NELSON JR/DIVULGAÇÃOMarco Aurélio. Ministro critica acúmulo de ações que sobrecarrega o STF

— Sou contra a prerrogativa de foro (para parlamentares). Acho que não se julga o cargo. Julga-se o cidadão que ocupa o cargo e comete o desvio de conduta. Ele deve ser julgado como um cidadão comum. Por mim, todos seriam julgados pela primeira instância, na pedreira da magistratura que é a primeira instância. Na medida do possível, o Supremo, evidentemente, atua. E atua sem perceber a capa do processo. Atua considerando o conteúdo do processo.

O ministro afirma que o STF vem “sentenciando, processando, julgando, cumprindo sua função”, mas ressalta a perplexidade com tantos casos de corrupção:

— Nós estamos passando o país a limpo. Hoje, as coisas não são mais escamoteadas. Não são mais varridas para debaixo do tapete. Graças a uma imprensa vigilante, graças à Polícia Federal, ao Ministério Público, aos órgãos do Judiciário, isso está mudando. Isso é muito bom e sinaliza dias melhores.

Segundo ele, a transferência dos julgamentos de parlamentares do plenário do STF para as turmas deu agilidade aos processos, mas ainda é preciso aprimorar a legislação para que a Corte não fique asfixiada.
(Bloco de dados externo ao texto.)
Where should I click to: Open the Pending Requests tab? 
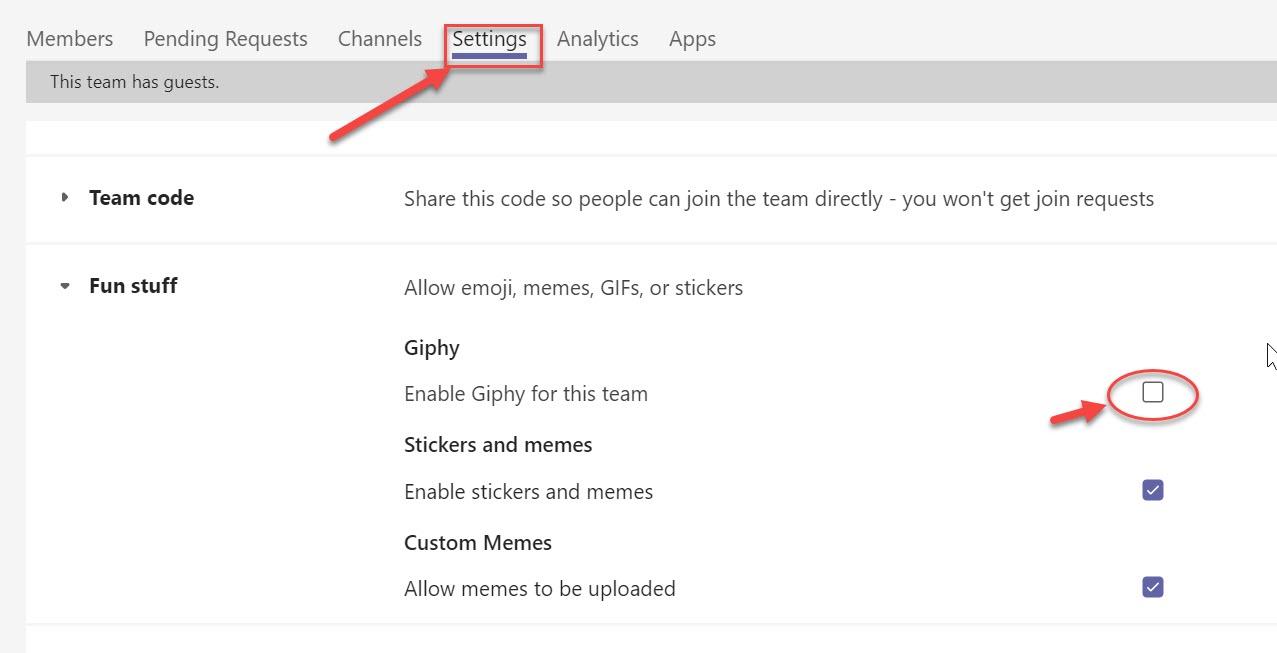tap(225, 38)
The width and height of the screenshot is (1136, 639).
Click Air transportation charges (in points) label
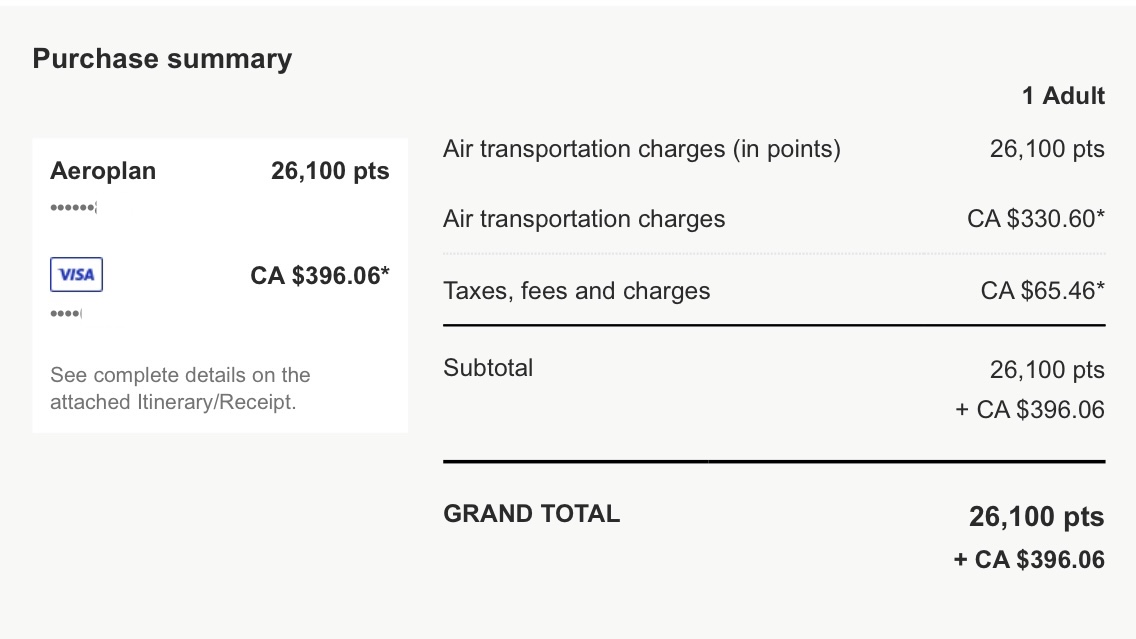[641, 149]
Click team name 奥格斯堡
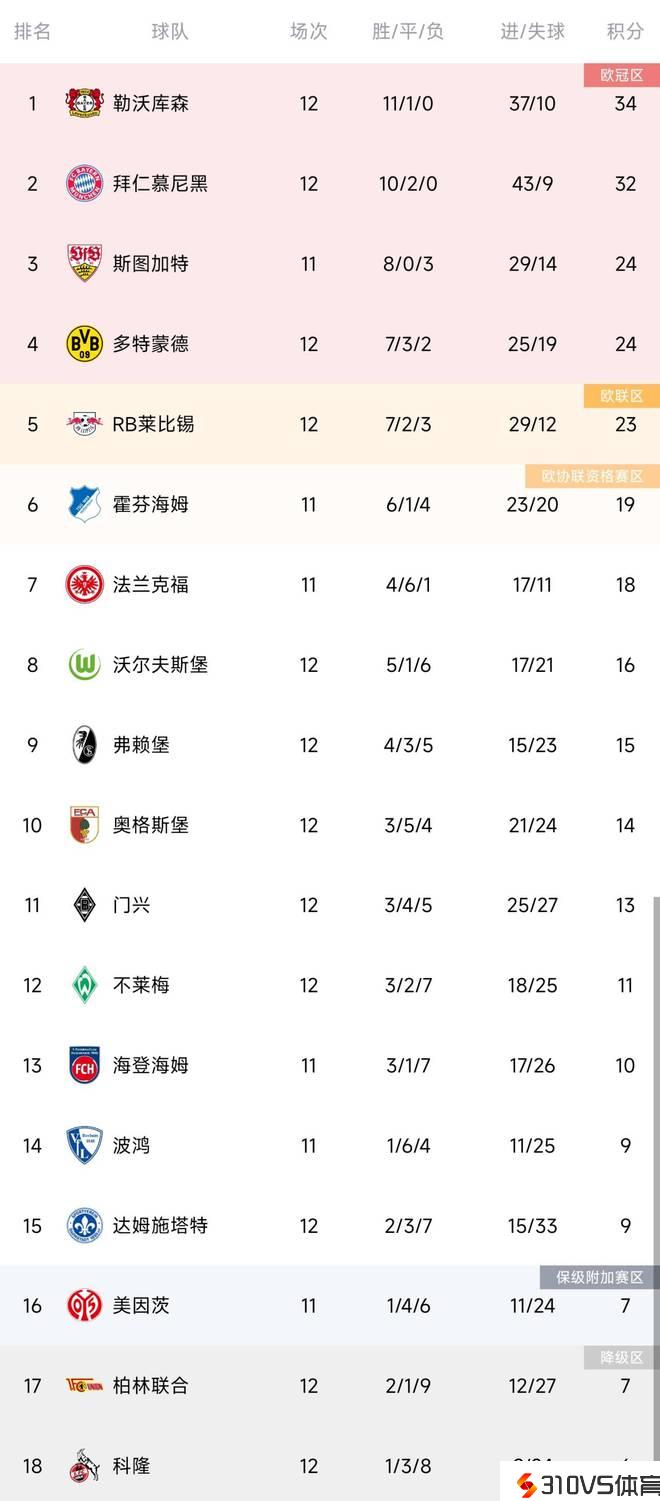The width and height of the screenshot is (660, 1501). (x=150, y=825)
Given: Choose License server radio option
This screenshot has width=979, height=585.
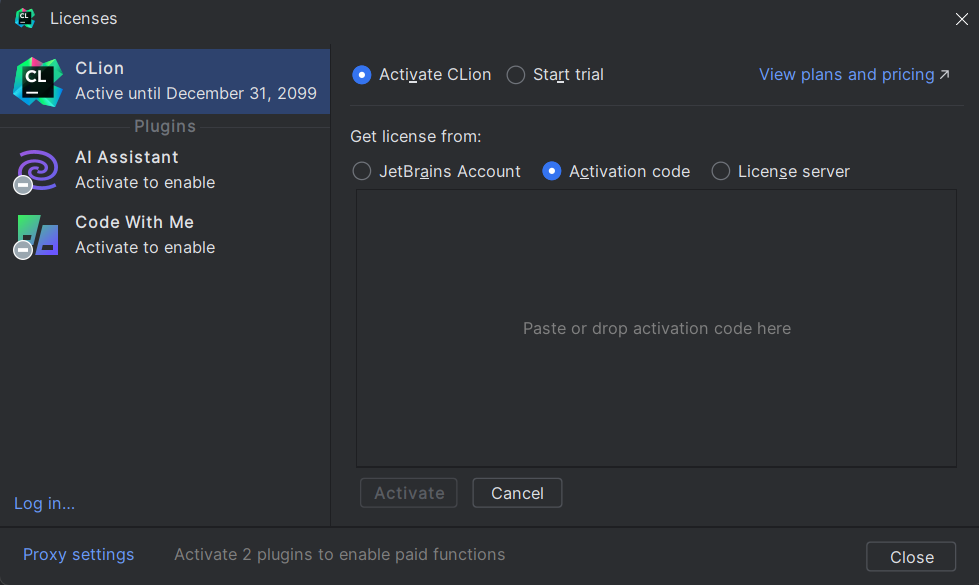Looking at the screenshot, I should (721, 171).
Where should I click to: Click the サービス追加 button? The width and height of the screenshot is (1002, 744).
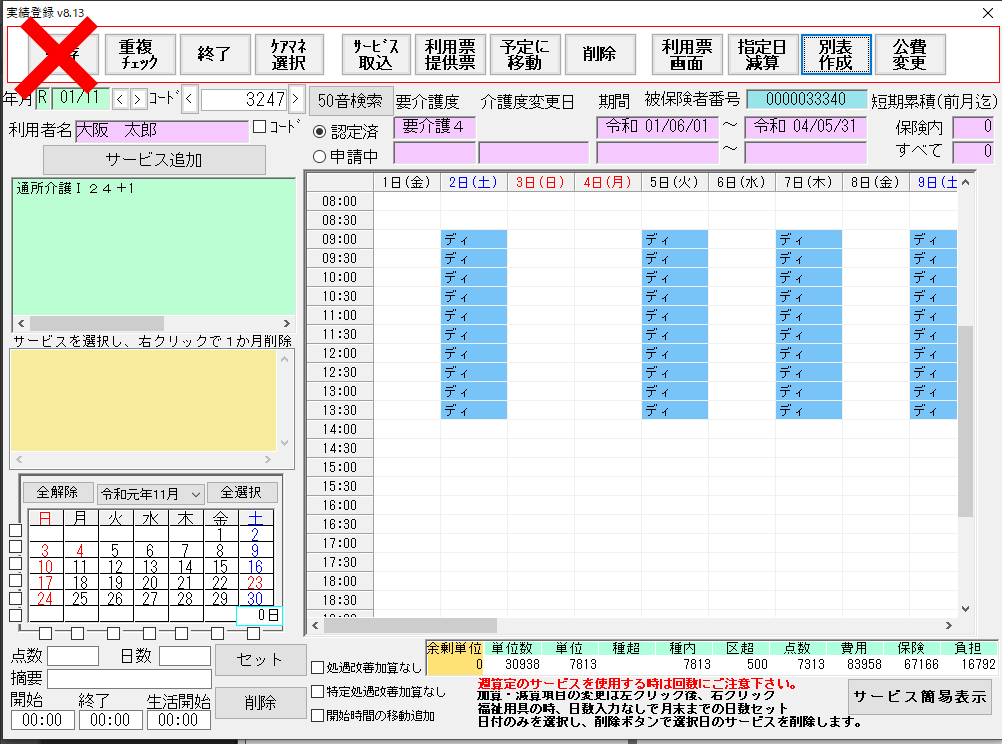click(154, 160)
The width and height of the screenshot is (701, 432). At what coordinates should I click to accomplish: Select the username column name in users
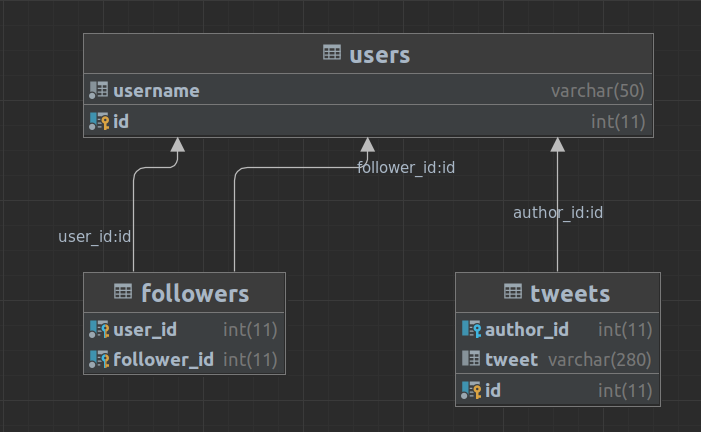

— O que nós enfrentamos nos dias atuais é impensável: a gente receber por semana mais de cem processos. Isso não ocorre em país algum. É algo para se resolver em termos de reforma legislativa.

Professor da FGV Direito Rio, o advogado Thiago Bottino também considera imprópria a função exercida atualmente pelo Supremo.

— Acho que a existência do foro privilegiado é ruim para o próprio Supremo porque é um tipo de julgamento que o STF não está acostumado a fazer. Os juízes de primeiro grau são muito mais preparados para isso.

Para Bottino, além de serem ruins para o STF, os julgamentos também não são bons para os réus, pois eles perdem o direito de recorrer. Os casos são julgados só pelo Supremo.

— Um julgamento como o das células-tronco, uma discussão agora como a da descriminalização da maconha, toma muito tempo dos ministros. Eles têm que se preparar, preparar o voto, discutir, e isso toma várias sessões. Então, o trabalho do Supremo deveria privilegiar esse tipo de ação — diz.

Logo depois de Marco Aurélio, o segundo ministro responsável por mais casos envolvendo parlamentares é Teori Zavascki, com 41 processos. Teori é relator de casos de parlamentares citados em delações na Operação Lava-Jato. Com as investigações, o número de processos analisados por ele deve aumentar.

Dias Toffoli aparece em terceiro lugar no ranking, com 35 processos; Luiz Fux tem 32 casos; Celso de Mello, 30; Gilmar Mendes, 28; Cármen Lúcia, 28; Luís Roberto Barroso, 27; Rosa Weber, 27; e, por último, Edson Fachin, com 25 processos.